No doubt. Particularly after Hy-Vee turned off the sensor in the bagging zone that double-checked that everything a customer had bagged was also something they had scanned. When I asked at the time why they had done that, I was told it was because some customers had found it inconvenient.
No doubt some customers did.
Anyway, shrinkage – the industry term for when inventory disappears – is a real thing for grocery stores and when even the best of them are operating at thin 3% to 5% operating margins, any spike in theft can be – and probably was – catastrophic to the bottom line.

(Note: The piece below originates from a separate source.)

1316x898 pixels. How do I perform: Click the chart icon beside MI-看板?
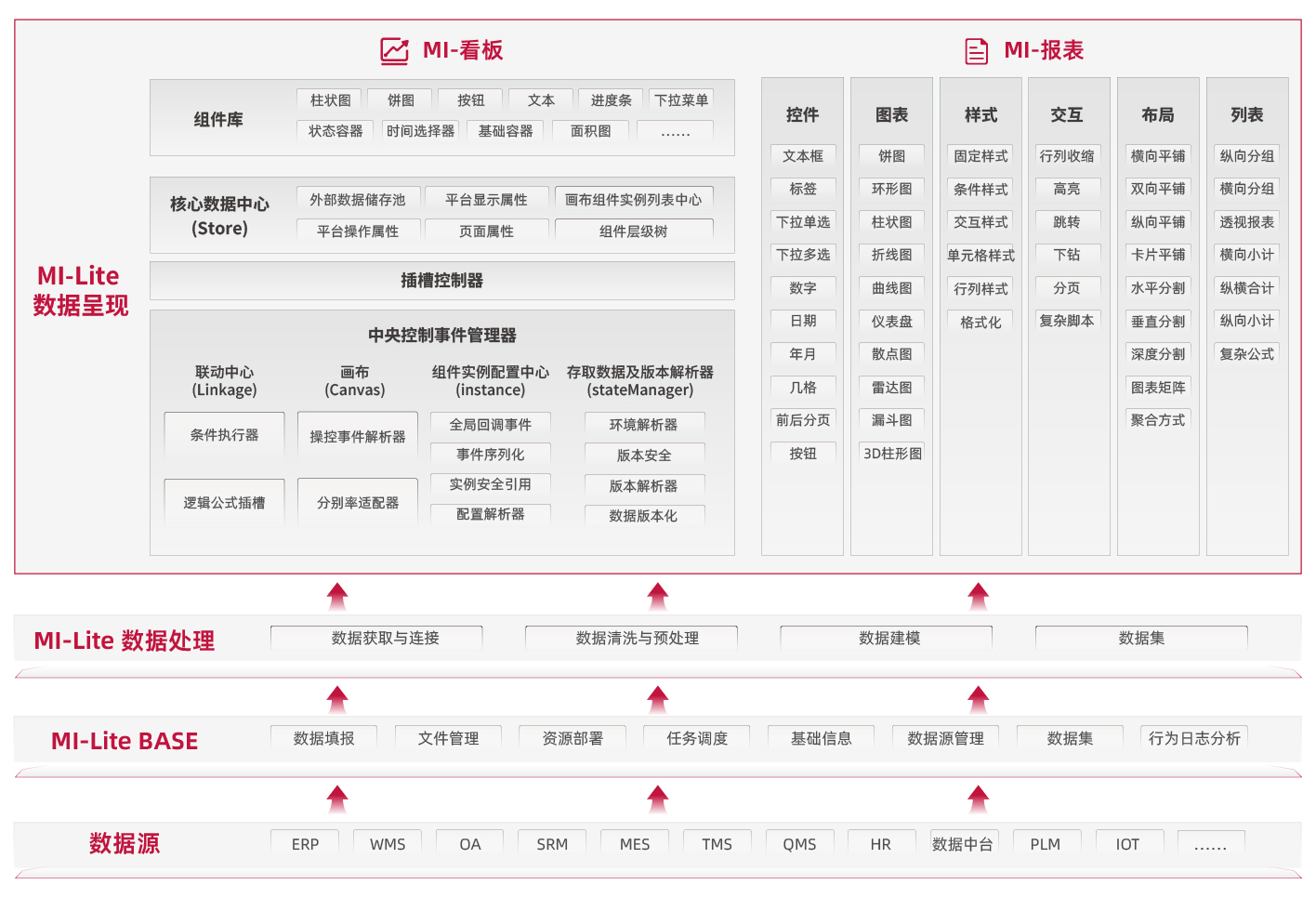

I talked last week about some examples where maybe it made sense for a business to make things a little harder on its customers. Here, I suspect that some spreadsheet jockey in Hy-Vee’s back office in Des Moines ran the numbers and – even though Hy-Vee is hiding behind the explanation of better customer service – concluded that the company definitely needed to make it harder for people to check out lest the business go under.
As a borderline sociopath, that’s disappointing. But as a spreadsheets guy, I get it.